_Task objective_
A word-for-word copy of the lines below, starting at the line with "Click the microphone icon to record voiceover" and ending at the last one, is what you should give. Omit every picture.

_Working data_

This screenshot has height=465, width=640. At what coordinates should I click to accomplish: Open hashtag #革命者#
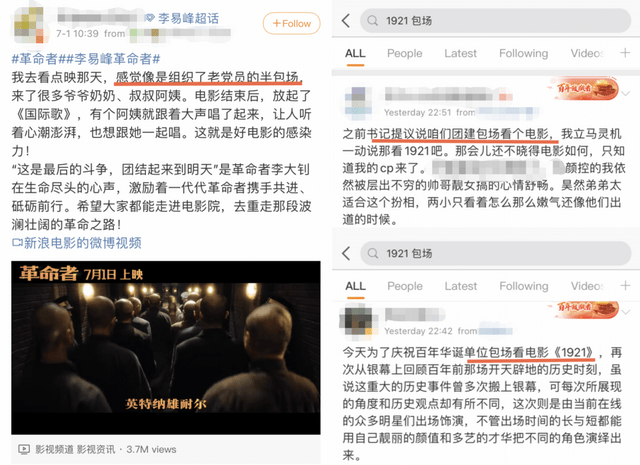[35, 59]
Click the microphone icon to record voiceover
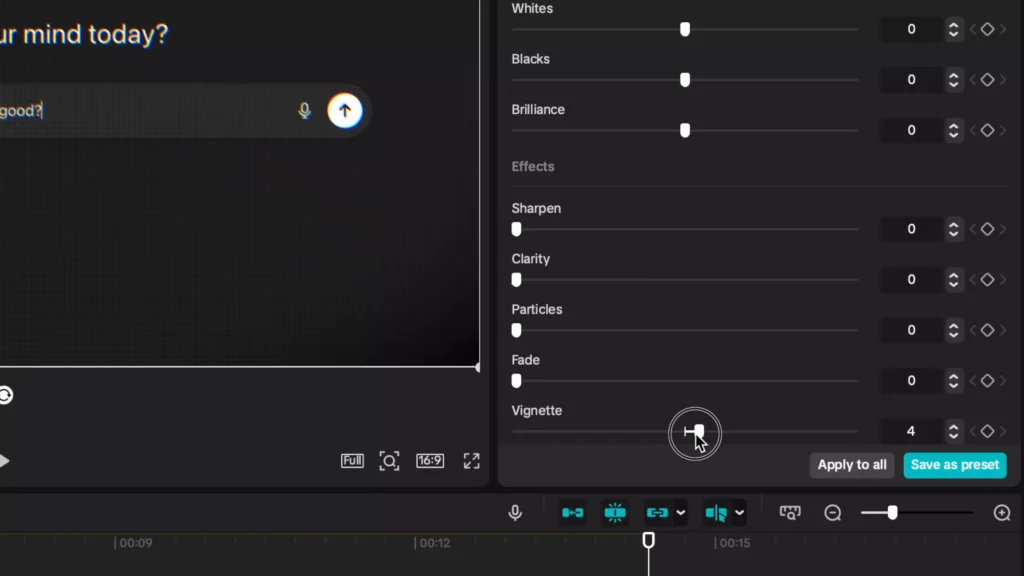The image size is (1024, 576). [515, 513]
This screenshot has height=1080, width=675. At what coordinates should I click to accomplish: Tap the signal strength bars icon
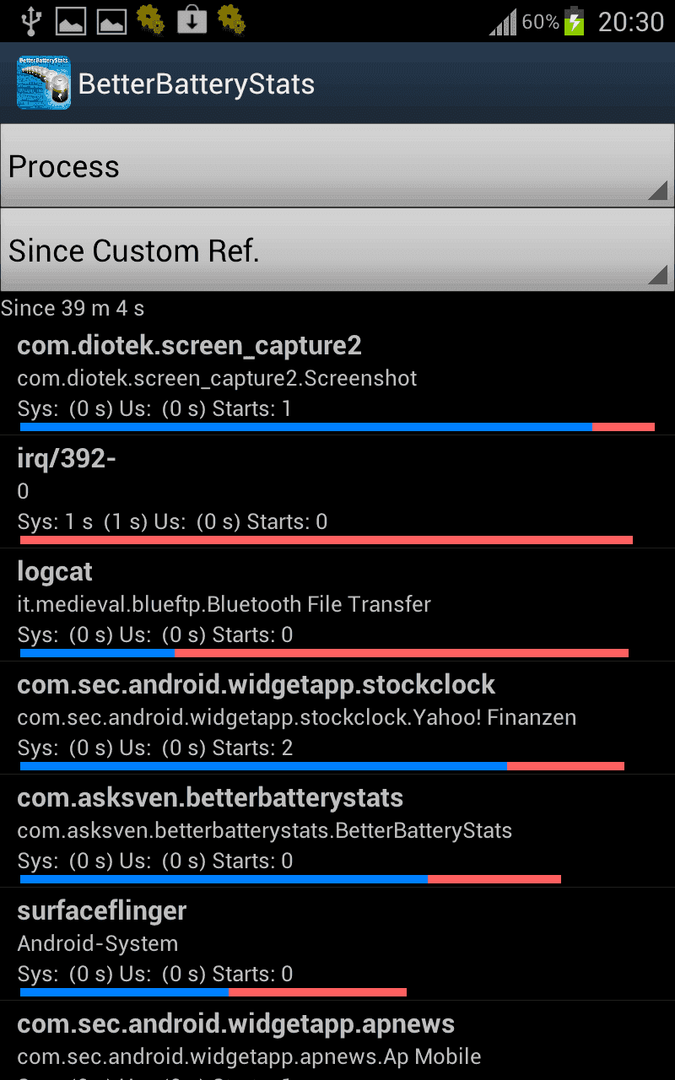click(x=503, y=23)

_Result_
Click the microphone icon to record voiceover
The image size is (1024, 576). [515, 513]
This screenshot has height=1080, width=675. At what coordinates should I click to accomplish: Tap the signal strength bars icon
click(x=503, y=23)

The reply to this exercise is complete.